Owing to the benefits of drainage junction, the 1–1–1 encapsulation efficiency achieved as high as 21% of the droplets contain correct pairing, whereas the double Poisson efficiency is only 12%. The overall co-encapsulation statistics over three separate experiments with cell density of \(\lambda \approx 0.4\) is normalized against the double Poisson (Fig. 7c). The 1–1–1 encapsulation devices were performed to yield an average of over 2.3-fold improvement in 1–1–1 encapsulation efficiency, which exceeds the intrinsic limited double Poisson statistics. One strong assumption behind the Poisson distribution is that cells arrive independently in droplets. This is not the case as soon as there are interactions between cells, for instance, cells adhere to each other that are closely packed as they are delivered into the microfluidic device. Such an increase in 1-1-1 encapsulation efficiency is the result of the packing of cells upon entering the droplet generation junction, which also resulted in the increase of λ values of cell loading density. In addition, the distribution of the number of cells per droplet demonstrates that over 38% reduction in the number of empty droplets, which is consistent with the single-cell encapsulation results in Fig. 7b. The fraction of single-cell cell during co-encapsulation is comparable with the double Poisson statistics, whereas an increment in the fraction of droplets containing three or more cells per droplet was observed. Despite the increase on the number of droplets with multiple cells, it only constitutes only 8% of the total droplets. This observation is the result of close packing of cells prior to encapsulation.
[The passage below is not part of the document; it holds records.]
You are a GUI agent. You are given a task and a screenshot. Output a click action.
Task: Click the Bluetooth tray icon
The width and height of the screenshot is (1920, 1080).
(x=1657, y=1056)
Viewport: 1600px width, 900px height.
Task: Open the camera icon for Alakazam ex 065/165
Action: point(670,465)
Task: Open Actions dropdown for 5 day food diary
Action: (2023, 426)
As a result, the technique of hydrodynamic draining to achieve close packing of cell can overcome the double Poisson limitation with over 2.3-fold improvement in 1-1-1 encapsulation efficiency, which indicates the robustness of the performance.

4 Conclusion

In this work, we presented a passive microfluidic device that utilizes close packing of cells through draining of aqueous phase and hydrodynamic sheath flow for single-file cell trains prior to droplet generation. With these passive techniques to achieve the ordering of cell trains, the cell–cell distance has been substantially shortened to reduce the fraction of empty droplets. Another notable feature of this technique is that it could perform high-efficiency co-encapsulation at low cell concentrations (\(\lambda <1\)), and this platform is all passive, controlled only by the flow rates of the two phases, which does not require complex channel structures or active elements. Thus, the resulting 1–1–1 co-encapsulation efficiency surpasses the double Poisson limitation by over two-fold improvement for pairing two separate cells in droplets at 1 kHz rate. Furthermore, the improved encapsulation efficiency in single cell and cell pairing from this platform would be particularly beneficial for cell–cell pairing analysis by providing an abundance of useable droplets for various control groups during cellular analysis. One limitation of this technique is the intrinsic random dispersion of cells where the fluctuation of cell density is too large. Extensive variation in cell spacing, particularly in between cell trains, could be detrimental to the overall encapsulation efficiency. Progressive draining with a serial drainage junction holds a great potential to further improve the uniformity of cell-cell spacing. Different from other passive techniques such as inertial microfluidics, the 1–1–1 encapsulation platform presented here does not rely on the intrinsic properties of cells, such as cell size, concentration, and stiffness, or rheology of fluids to attain improvement of co-encapsulation efficiency. Therefore, the platform minimizes the dependency on the properties of cells and fluids without compromising throughput, versatility, and simplicity of the encapsulation of cell pairs in droplets. This simple, passive, and promising 1–1–1 co-encapsulation platform has the potential for a broader range of applications in single-cell or cell pairing analysis and is compatible with barcoded-based genomic analysis.